Because of that simple act of obedience, shopping with Jesus, a child knows that across the world someone loved them, prayed for them, provided a gift just for them, because they got to be WITH Jesus.  As they hold their gift they realize that they can be WITH Jesus too.

And just like that, the Holy Spirit convicts and removes my pride and I can see Jesus again.  I can parent my children WITH Jesus again.

Now as I sit in my temporary Ukrainian kitchen, listening to the snow melt, I feel fear try to weasel his way into my bitter sweet musings.

What are those, you might ask?

I am a woman in transition.

I am balanced on the precipice of change.  I cried more about leaving on this trip than I ever have before.  I joke that perhaps the hole in my heart is getting smaller.  I hugged the kids tighter, kissed them harder, wrote them notes. Cried most of the way home. But maybe I was listening to fear a little too.

The old has gone, but the new has not yet come.

Our old life, with our 6 kids from the 3 countries, with the former AIDS orphans and the HIV had become home.
We love each other.
We have adjusted to each other.
We had our rhythm, our groove.
We will never have that again.

When that thought arises, fear says, "maybe I can do some work here!"



All the things people say when they share all the reasons why they can't do what we are doing run through my mind.
Don't think I don't think those same things.
What if they hate me?
What if they are angry?
What if they are violent?
What if they run away?
What if we don't ever have what we used to have again?

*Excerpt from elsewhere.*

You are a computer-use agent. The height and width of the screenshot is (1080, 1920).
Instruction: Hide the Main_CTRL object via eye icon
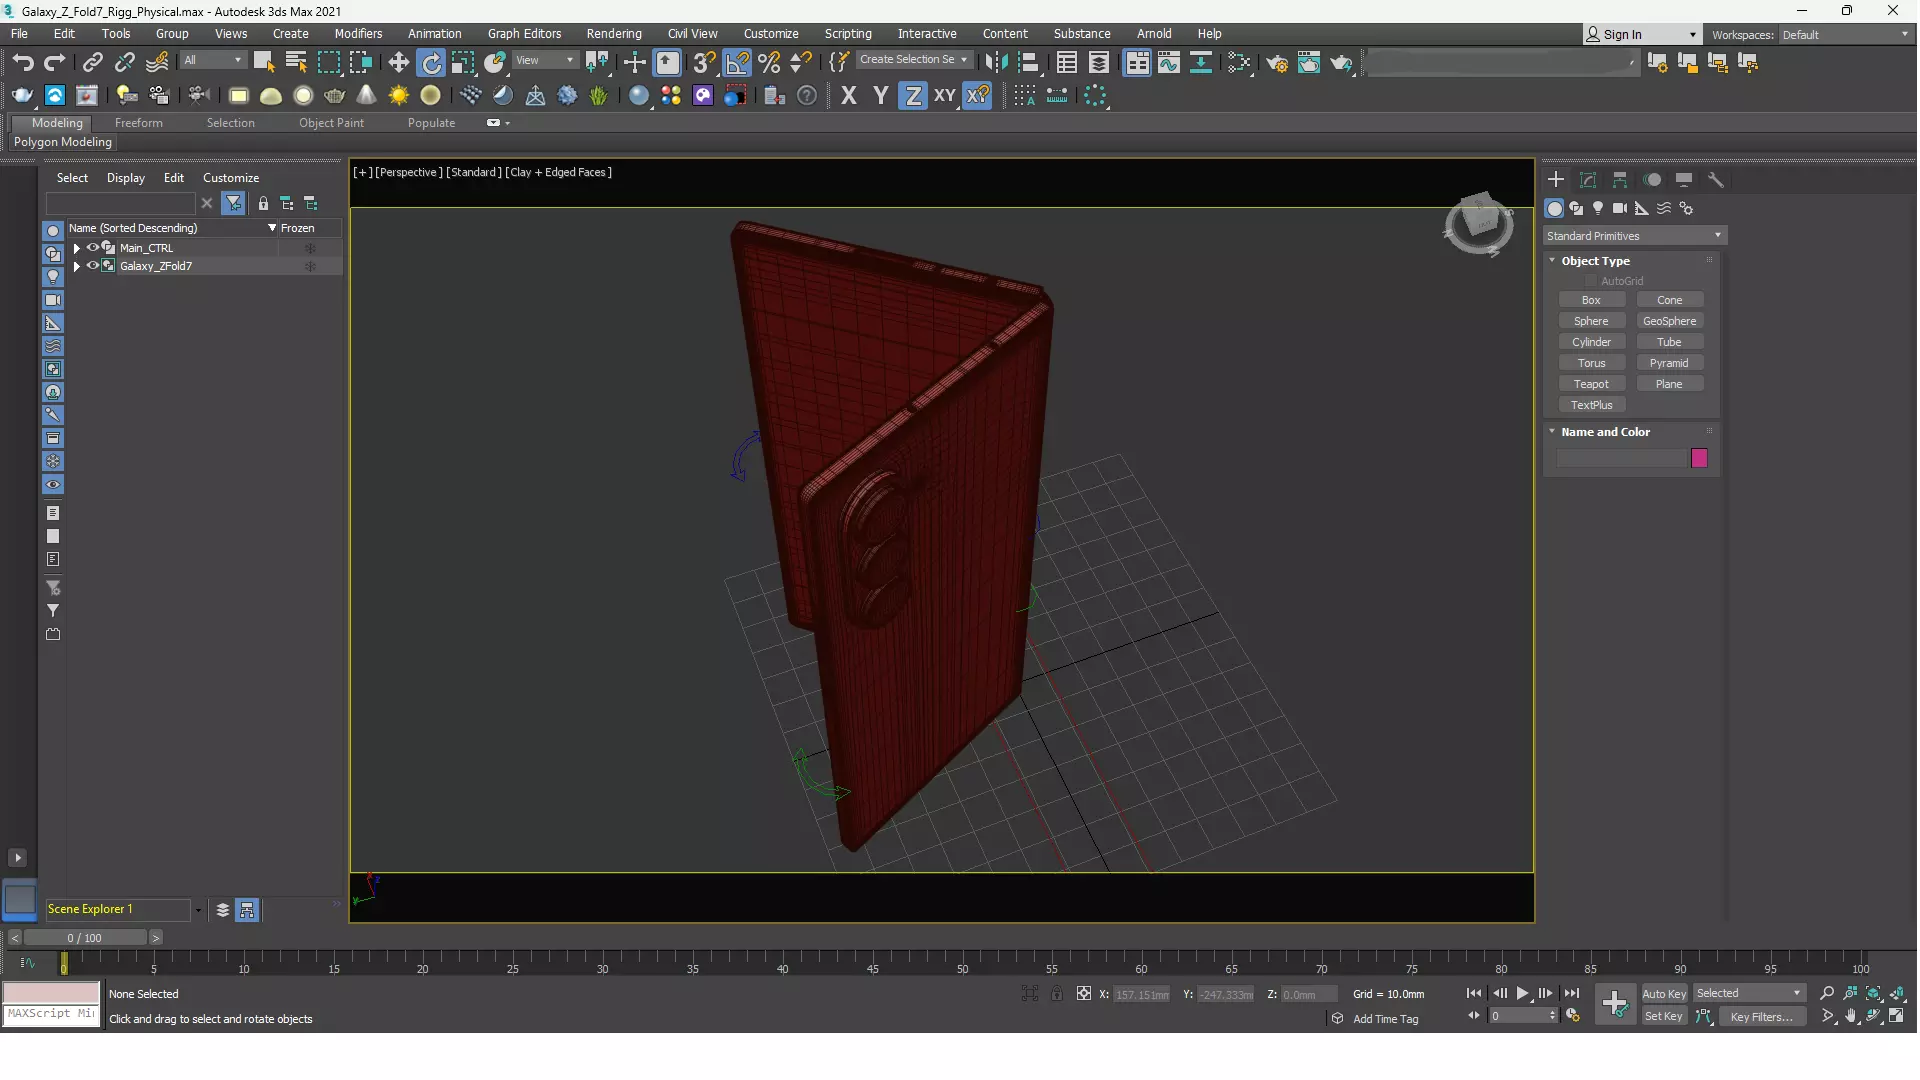(92, 247)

But the Holy Spirit is still with me.  Jesus is with me.  We do this WITH them.  I can't do what I am doing.  Only WITH Jesus, guided by the Holy Spirit, in the palm of the Father, do they do these things through me.


The truth is
We still love each other
We will adjust to each other.
While we will be marbles on glass for a while, we will make a new groove together.
We will never have that again, but we will have this: a family with 10 kids.

More truth is
They may hate me... for a while.
They may be angry... for a while.
They may be violent... for a while.
They may run away... for a while.
We will have something new, build on top of the foundation of what we used to have, knowing that the ultimate foundation our family has been built upon is Jesus, and he is WITH us.